## Task details
Below are some lines of data. Return all of them as they are.

## Excerpted records
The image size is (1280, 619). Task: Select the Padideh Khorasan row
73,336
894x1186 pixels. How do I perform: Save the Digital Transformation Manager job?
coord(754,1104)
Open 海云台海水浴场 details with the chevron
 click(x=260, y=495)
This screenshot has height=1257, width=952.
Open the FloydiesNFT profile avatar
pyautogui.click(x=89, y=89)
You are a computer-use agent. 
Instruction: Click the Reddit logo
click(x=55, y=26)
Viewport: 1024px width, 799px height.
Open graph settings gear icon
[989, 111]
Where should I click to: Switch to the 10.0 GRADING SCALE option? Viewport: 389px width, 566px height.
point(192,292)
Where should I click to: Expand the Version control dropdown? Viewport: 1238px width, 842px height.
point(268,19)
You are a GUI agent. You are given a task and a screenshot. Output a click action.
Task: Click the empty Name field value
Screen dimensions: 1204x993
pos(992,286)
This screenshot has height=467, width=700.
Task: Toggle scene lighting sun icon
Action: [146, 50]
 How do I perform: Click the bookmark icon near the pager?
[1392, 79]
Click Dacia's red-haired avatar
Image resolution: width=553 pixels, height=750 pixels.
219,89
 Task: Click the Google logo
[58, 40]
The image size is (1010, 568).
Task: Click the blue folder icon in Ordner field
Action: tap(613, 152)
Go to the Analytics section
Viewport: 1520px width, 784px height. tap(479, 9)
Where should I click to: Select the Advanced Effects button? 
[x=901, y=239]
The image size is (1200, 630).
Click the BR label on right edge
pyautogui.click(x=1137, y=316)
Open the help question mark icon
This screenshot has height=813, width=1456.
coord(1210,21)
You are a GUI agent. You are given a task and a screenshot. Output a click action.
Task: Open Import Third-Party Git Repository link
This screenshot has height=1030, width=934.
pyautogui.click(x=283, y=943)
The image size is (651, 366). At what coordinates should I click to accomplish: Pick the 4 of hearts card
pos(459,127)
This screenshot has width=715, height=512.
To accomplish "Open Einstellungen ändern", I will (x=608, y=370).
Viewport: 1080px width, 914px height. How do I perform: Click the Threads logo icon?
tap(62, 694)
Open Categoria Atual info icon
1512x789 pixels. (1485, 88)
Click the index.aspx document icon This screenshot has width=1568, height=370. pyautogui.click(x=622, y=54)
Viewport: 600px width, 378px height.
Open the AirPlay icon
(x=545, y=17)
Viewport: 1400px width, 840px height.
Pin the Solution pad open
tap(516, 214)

## Final answer
The image size is (1280, 619). Task: Select the Padideh Khorasan row
73,336
894x1186 pixels. How do I perform: Save the Digital Transformation Manager job?
coord(754,1104)
Open 海云台海水浴场 details with the chevron
 click(x=260, y=495)
This screenshot has height=1257, width=952.
Open the FloydiesNFT profile avatar
pyautogui.click(x=89, y=89)
You are a computer-use agent. 
Instruction: Click the Reddit logo
click(x=55, y=26)
Viewport: 1024px width, 799px height.
Open graph settings gear icon
[989, 111]
Where should I click to: Switch to the 10.0 GRADING SCALE option? Viewport: 389px width, 566px height.
point(192,292)
Where should I click to: Expand the Version control dropdown? Viewport: 1238px width, 842px height.
point(268,19)
You are a GUI agent. You are given a task and a screenshot. Output a click action.
Task: Click the empty Name field value
Screen dimensions: 1204x993
pos(992,286)
This screenshot has height=467, width=700.
Task: Toggle scene lighting sun icon
Action: [146, 50]
 How do I perform: Click the bookmark icon near the pager?
[1392, 79]
Click Dacia's red-haired avatar
Image resolution: width=553 pixels, height=750 pixels.
219,89
 Task: Click the Google logo
[58, 40]
The image size is (1010, 568).
Task: Click the blue folder icon in Ordner field
Action: tap(613, 152)
Go to the Analytics section
Viewport: 1520px width, 784px height. tap(479, 9)
Where should I click to: Select the Advanced Effects button? 
[x=901, y=239]
The image size is (1200, 630).
Click the BR label on right edge
pyautogui.click(x=1137, y=316)
Open the help question mark icon
This screenshot has height=813, width=1456.
coord(1210,21)
You are a GUI agent. You are given a task and a screenshot. Output a click action.
Task: Open Import Third-Party Git Repository link
This screenshot has height=1030, width=934.
pyautogui.click(x=283, y=943)
The image size is (651, 366). At what coordinates should I click to accomplish: Pick the 4 of hearts card
pos(459,127)
This screenshot has width=715, height=512.
To accomplish "Open Einstellungen ändern", I will (x=608, y=370).
Viewport: 1080px width, 914px height. How do I perform: Click the Threads logo icon?
tap(62, 694)
Open Categoria Atual info icon
1512x789 pixels. (1485, 88)
Click the index.aspx document icon This screenshot has width=1568, height=370. pyautogui.click(x=622, y=54)
Viewport: 600px width, 378px height.
Open the AirPlay icon
(x=545, y=17)
Viewport: 1400px width, 840px height.
Pin the Solution pad open
tap(516, 214)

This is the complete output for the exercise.